Virus transmission primarily occurs via saliva. Primary infection with EBV in early childhood is usually asymptomatic, whereas later infection in adolescence or adulthood may cause infectious mononucleosis (kissing disease). EBV mainly infects B cells, in which the virus establishes lifelong persistence. Due to its transforming capacity, EBV is classified carcinogenic to humans (class I carcinogen). Numerous malignancies [e. g. Burkitt’s lymphoma, Hodgkin’s lymphoma or post-transplant lymphoproliferative disorder (PT-LPD)] have been linked to EBV-reactivation, which may be caused for instance by immune deficiency.
Close monitoring of EB viral load is of utmost importance in order to identify and evaluate potential virus reactivation at an early stage, especially in risk patients.
FluoroType® EBV allows for fast and reliable assessment of EB-viral loads from EDTA plasma using real-time PCR. Viral DNA is extracted automatically with the GenoXtract® followed by amplification, detection and quantification of characteristic target sequences using the FluoroCycler® 96. Internal controls monitor test performance from sample preparation to test result.

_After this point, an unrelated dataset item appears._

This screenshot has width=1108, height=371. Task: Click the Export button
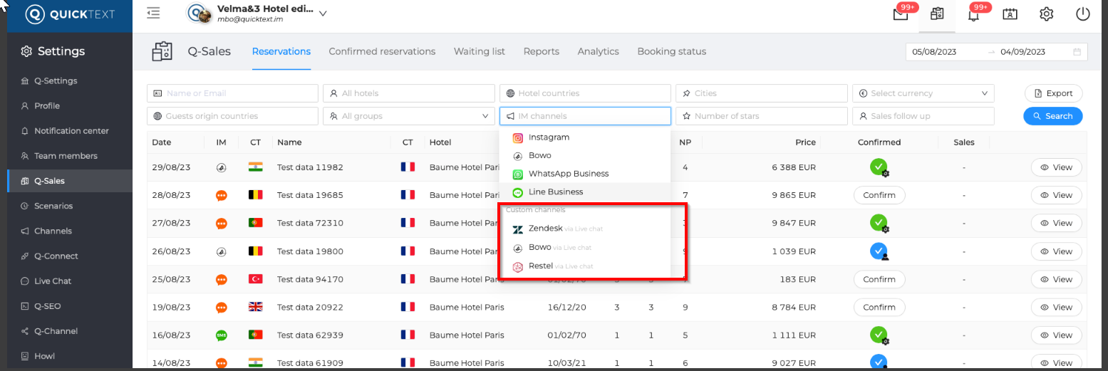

Reliable EB viral load assessment in requires only two quantification standards, which are only determined once per kit lot, eliminating the need for standard measurements with each run. Results are directly indicated in International Units (IU/ml according to NIBSC WHO International Standard), no additional calculation or conversion has to be performed by the user. Additionally, virus concentrations beyond linear quantification range are evaluated as qualitative results. Interpretation of results is performed automatically by the Fluoro-Software®, for reliable test results within only three hours. FluoroType® EBV enables reliable viral load assessment, ensuring close patient monitoring.